The back-to-back wins would be the beginning of a steamrolling run through the rest of the conference as the team strung together victories in each of their next seven games. One of those games was another two-goal victory, 11-9, over the Corning Hawkes that tested the Little Red a few weeks earlier.
Besides the pair of two-goal games against Corning and a four-goal win over non-conference Fairport during the Little Reds nine-game winning streak, the closest encounter was a 14-goal margin in Ithaca’s topping of Horseheads, 22-8.

With a 14-1 record on the season, the Little Red faced the biggest test of the year when it took on Section III powerhouse Baldwinsville, a team that had its eyes on the same postseason goal as Ithaca.

In a game that saw the Little Red commit a number of costly second-half turnovers, Baldwinsville, which was then ranked as the top team in the New York State Sportswriters poll, pulled ahead for a 12-9 victory.

Despite the rocky ending to the regular season, the Little Red pushed on and matched with Corning, for a third time, in the Section IV title game.

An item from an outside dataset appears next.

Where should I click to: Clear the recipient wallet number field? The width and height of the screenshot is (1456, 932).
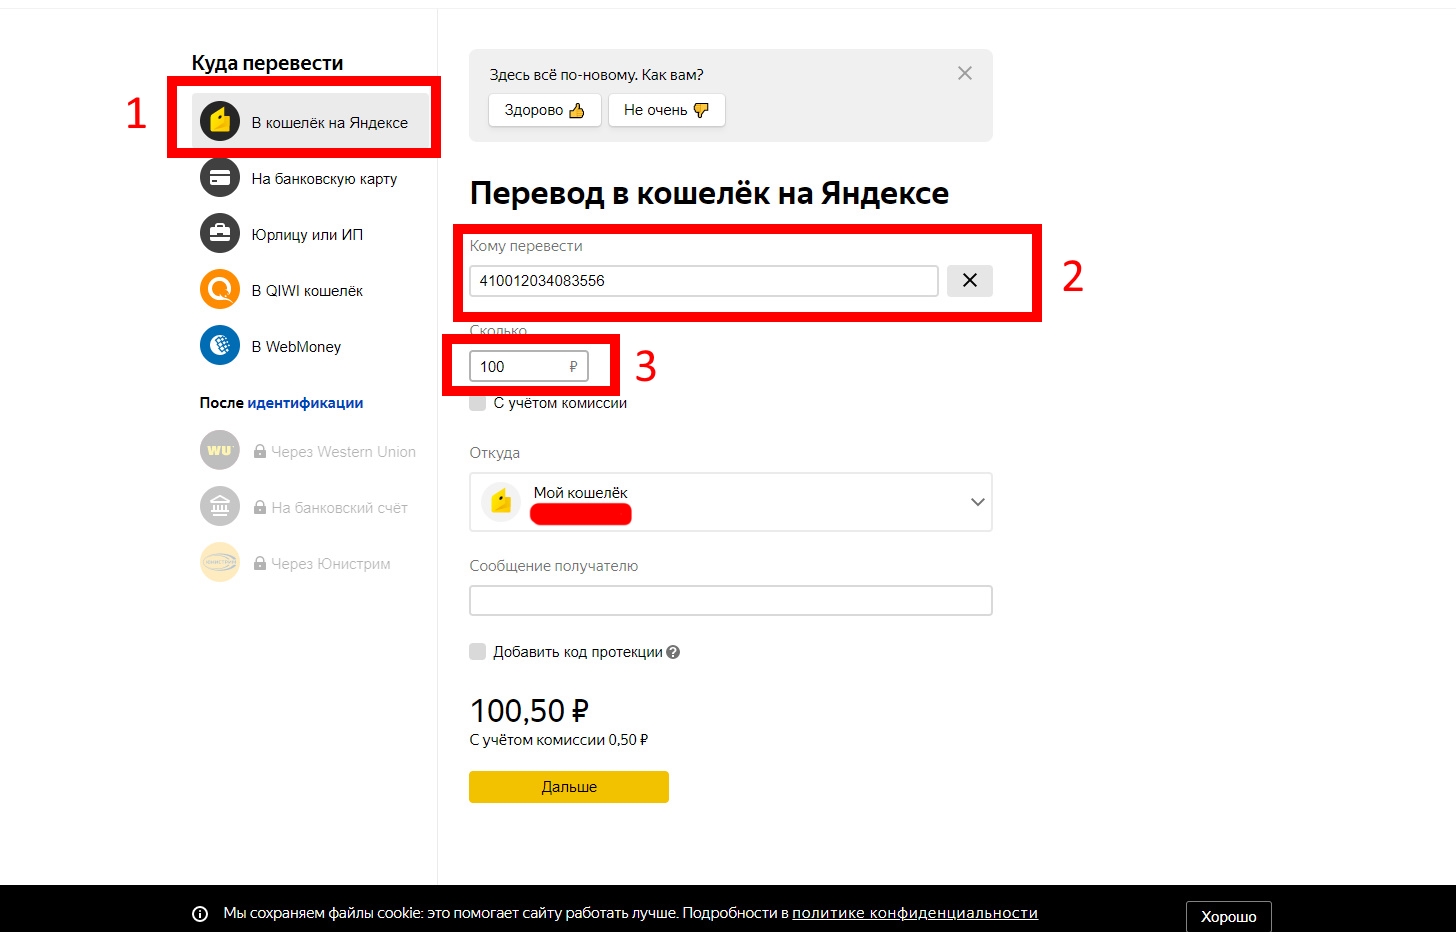(969, 281)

As before, Ithaca held off a late push to complete the three-game sweep and capture its second straight sectional crown.

Heading back to the regional round, the round that would end the 2018 campaign, the Little Red prepared for redemption against the same Baldwinsville side that dealt the Little Red its only loss against a New York opponent.

The task proved too much for Ithaca, as the program exited the state tournament in the regional round for the second year in a row.

The team’s progress was fueled by the leadership of a five-member senior class of Kelty Goodrow, Julianna Saggese, Kiely Howe, Reed Baker, and Maria Viera, a class that Bliss will certainly miss next season.

The Little Red is in good hands as a great number of underclassmen received valuable minutes in games this season, helping to pave the way for the Little Red to get over the regional hump and onto the prize that has eluded them so far.